Além disso, somos sempre inclinados a colocar a culpa pela nossa ineficiência em questões de gênero e discriminatórias o que sempre exclui uma análise quantitativa de produtividade e da geração de valor para a sociedade.

É muito justo, por exemplo, na minha visão que as mulheres reivindiquem salários equiparados aos homens. Porém, ninguém lembra que a produtividade está atrelada à remuneração, né?

Há mais mulheres desempregadas no Brasil, com a lei de licença-maternidade, do que em países onde não existem tais leis. Até que ponto as empresas devem ser responsabilizadas pelas escolhas individuais das pessoas? A licença-maternidade obriga uma empresa a pagar por uma funcionária ausente. A estrutura de uma empresa sente isto na produção e no trabalho dos outros. Por mais que seja um benefício socialmente justo, as empresas tendem a contratar menos mulheres para serem mais produtivas. É a Lei do Mercado. É a Lei da Produtividade.

A visão equivocada que temos sobre produtividade e eficiência no Brasil está refletida entre as questões do Enem 2020 que abordava a relação entre produtividade e salários, trazendo à tona a disparidade de remuneração entre homens e mulheres. Para ilustrar, o exame utilizou dois grandes nomes do esporte brasileiro: Marta e Neymar. Marta, eleita seis vezes como a melhor jogadora do mundo pela FIFA, não chega a ganhar sequer um décimo do salário de Neymar, que nunca conquistou o título de melhor jogador do ano. Por quê?

O Enem não enxerga a importância do VALOR na remuneração. Assim, quando uma instituição paga salários elevados a Neymar, espera obter um retorno financeiro proporcional. E, de fato, isso ocorre. Se Neymar não gerasse lucros significativos, não receberia valores tão altos. Por outro lado, Marta recebe menos porque, no mercado atual, sua capacidade de gerar lucro é muito inferior à de Neymar.

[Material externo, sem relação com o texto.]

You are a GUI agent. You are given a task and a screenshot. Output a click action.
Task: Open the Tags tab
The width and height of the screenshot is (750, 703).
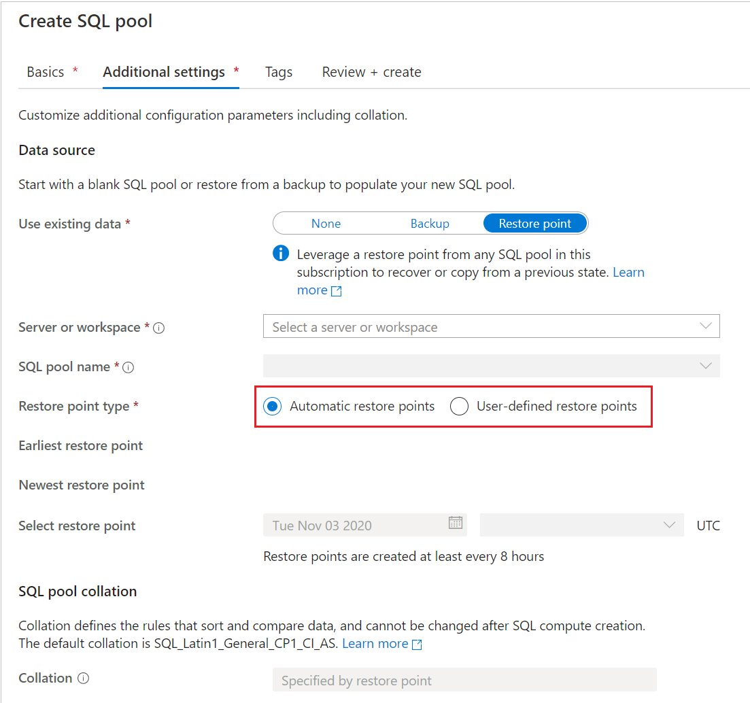click(278, 71)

Por exemplo, o clube atual de Neymar, o Al-Hilal Saudi Football Club, vendeu 1 milhão de dólares em camisas em apenas um dia graças à sua contratação. Seu elevado salário não reflete uma "valorização do sexo masculino", mas sim a sua capacidade de gerar receitas. Em última análise, Neymar se paga com os lucros que proporciona. Já Marta, embora seja uma atleta excepcional, enfrenta um mercado menos lucrativo no futebol feminino, o que impacta diretamente sua remuneração.

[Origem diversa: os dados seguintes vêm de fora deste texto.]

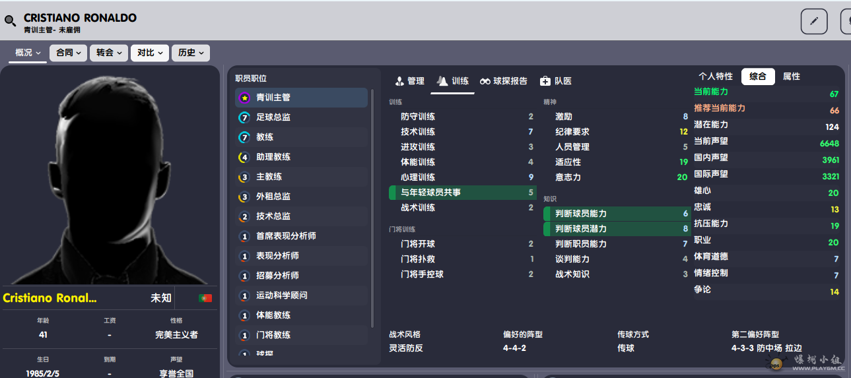Open the 合同 dropdown menu
The image size is (851, 378).
pyautogui.click(x=68, y=53)
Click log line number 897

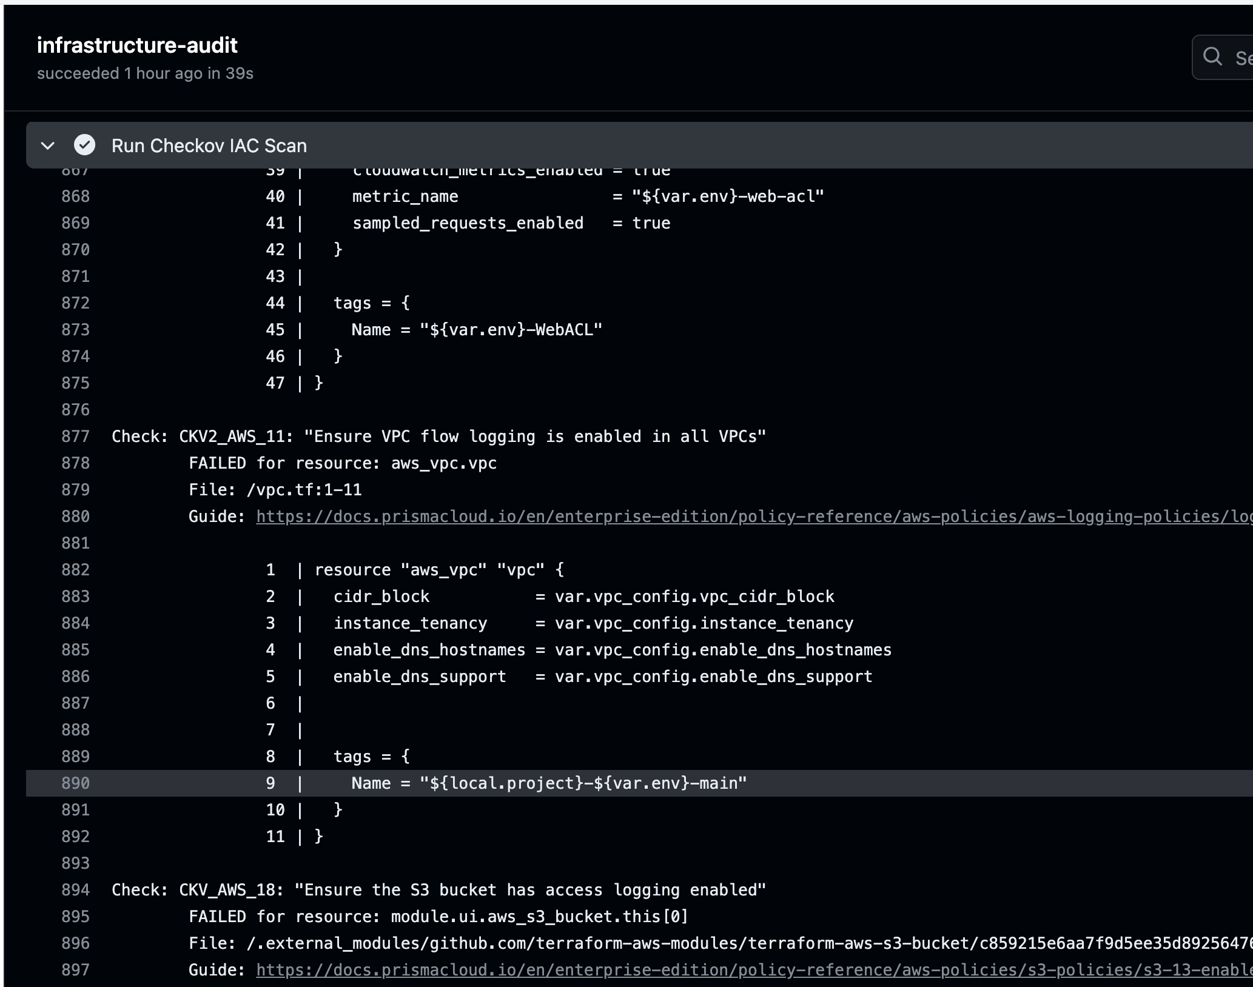coord(75,970)
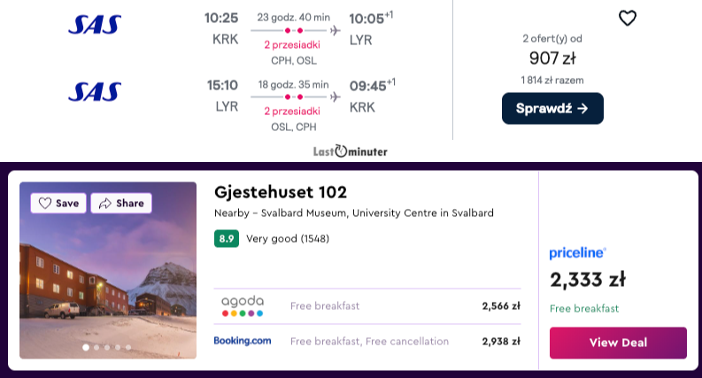Save Gjestehuset 102 with the heart button
This screenshot has height=378, width=702.
point(58,204)
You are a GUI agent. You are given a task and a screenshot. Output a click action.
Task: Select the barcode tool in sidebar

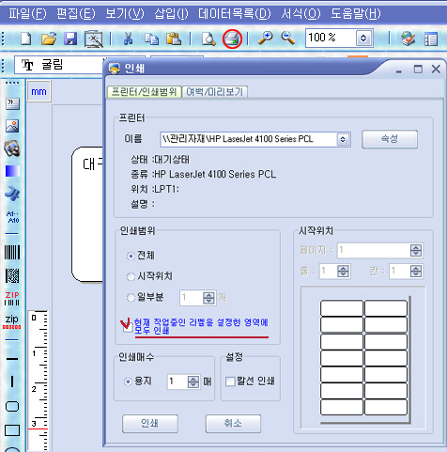coord(12,253)
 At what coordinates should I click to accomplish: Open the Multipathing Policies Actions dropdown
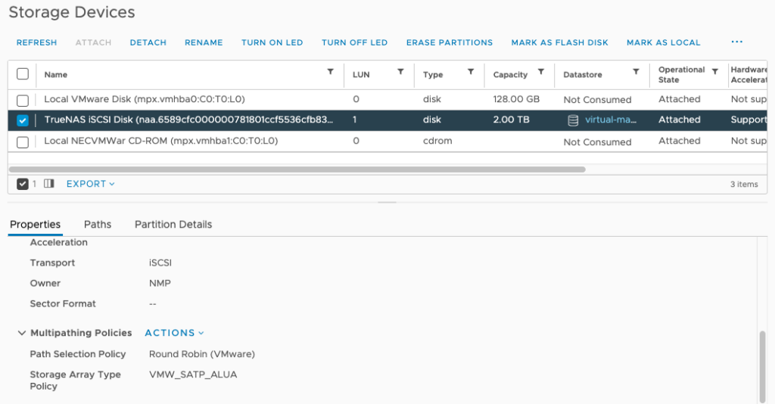pos(174,333)

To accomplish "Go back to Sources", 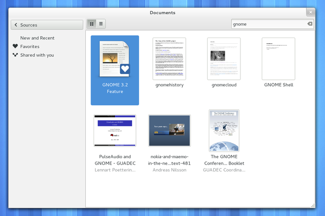I will (x=47, y=25).
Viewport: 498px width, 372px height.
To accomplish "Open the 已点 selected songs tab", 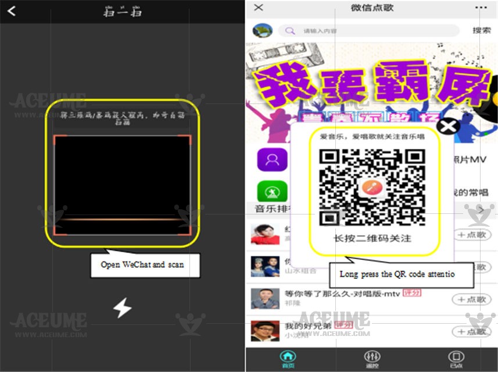I will [456, 359].
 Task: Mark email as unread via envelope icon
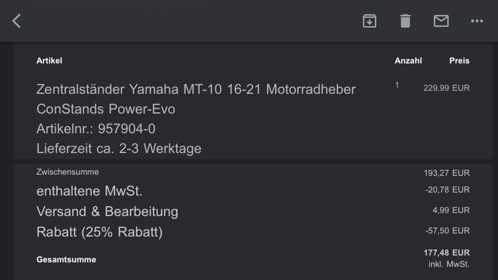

Um bom crescimento da produtividade é essencial para que países emergentes, como o Brasil, consigam alcançar níveis de renda comparáveis aos dos países mais desenvolvidos. Os ganhos de eficiência geralmente estão relacionados a esforços de empresas e setores que investem em inovações tecnológicas, capital (ativos) e melhorias nos processos produtivos. No entanto, o Brasil enfrenta sérios desafios nesse aspecto.

Sistema tributário complexo, infraestrutura deficiente, desequilíbrios fiscais e desindustrialização são apontados por economistas como alguns dos maiores problemas econômicos do país. Além disso, o Brasil tem demonstrado dificuldades em se adaptar às mudanças estruturais decorrentes das transformações na indústria e em seus processos ao longo das últimas décadas.

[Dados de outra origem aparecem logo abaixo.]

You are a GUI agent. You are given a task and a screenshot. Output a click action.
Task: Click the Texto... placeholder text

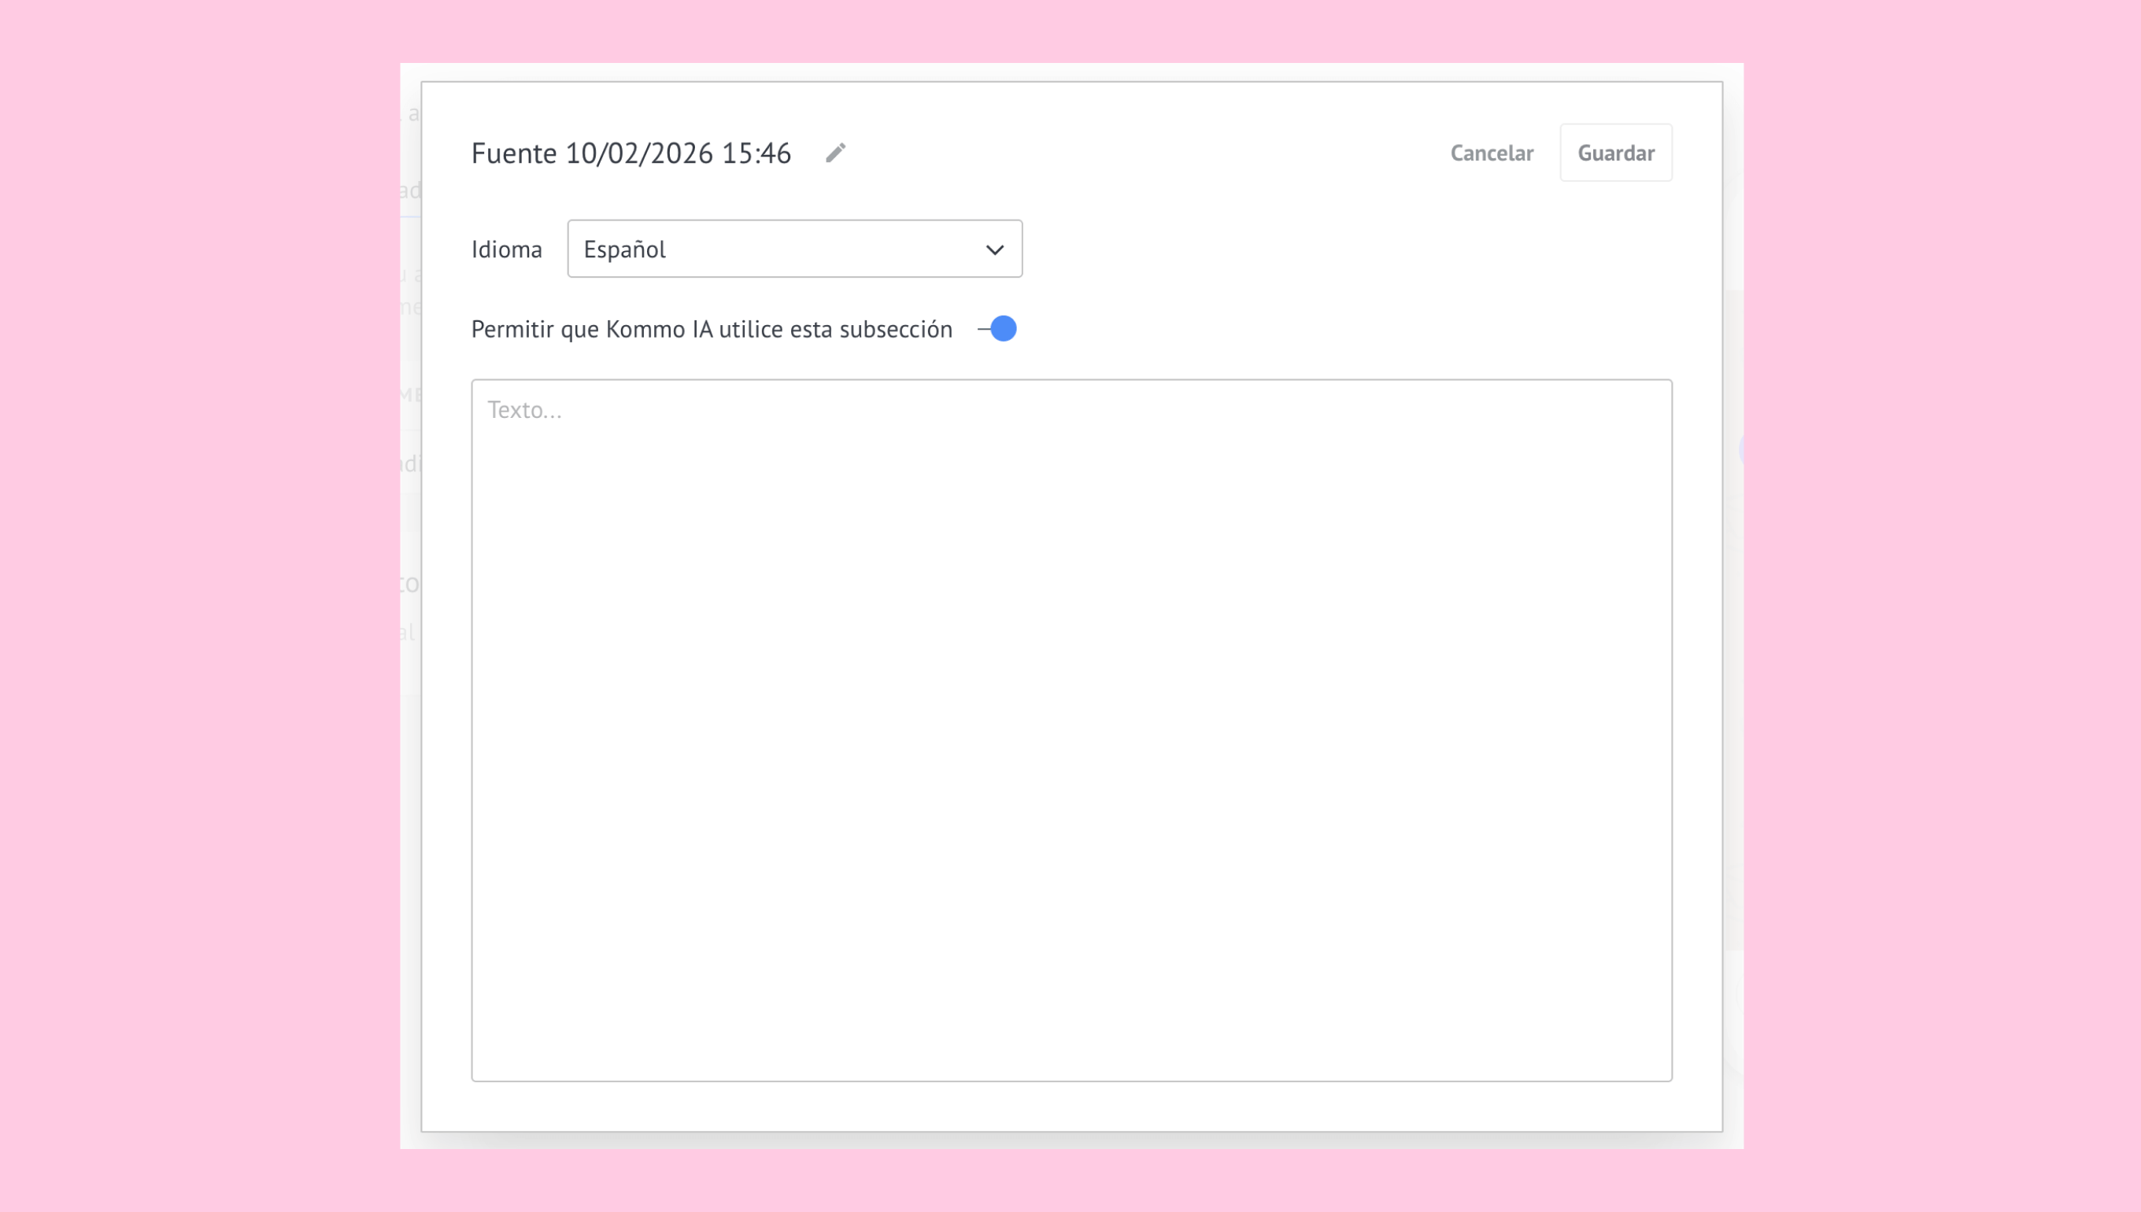524,410
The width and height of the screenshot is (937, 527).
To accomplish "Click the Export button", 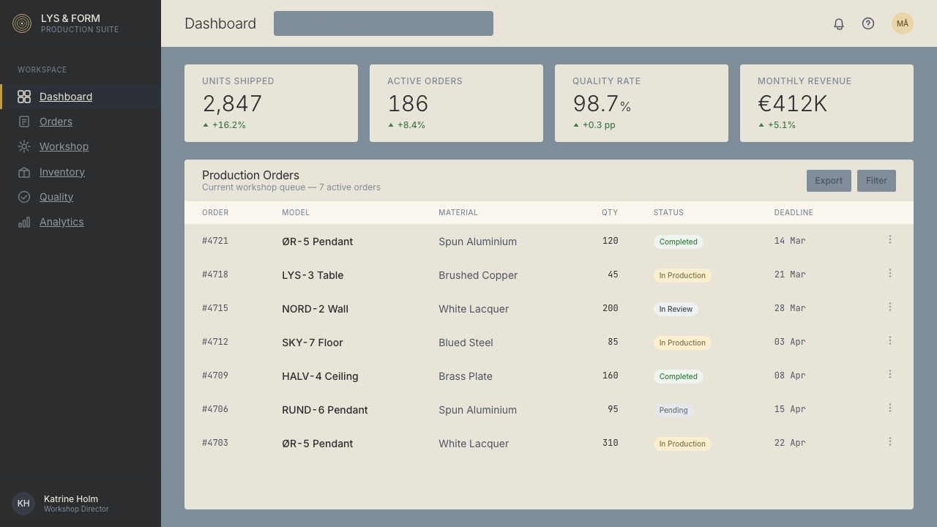I will pos(829,181).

A baixa produtividade é raiz da pobreza brasileira. Está nela a explicação para a renda per capita ter crescido mero 0,2% ao ano entre 2010 e 2023 e estar nos condenando à pobreza eterna. Ao invés de buscar benesses e mais benefícios precisamos gerar valor por meio de um trabalho mais produtivo.

O resto é papo-furado.

Jorge Cajazeira é Ph.D. em Administração pela FGV/EAESP e professor da UEFS.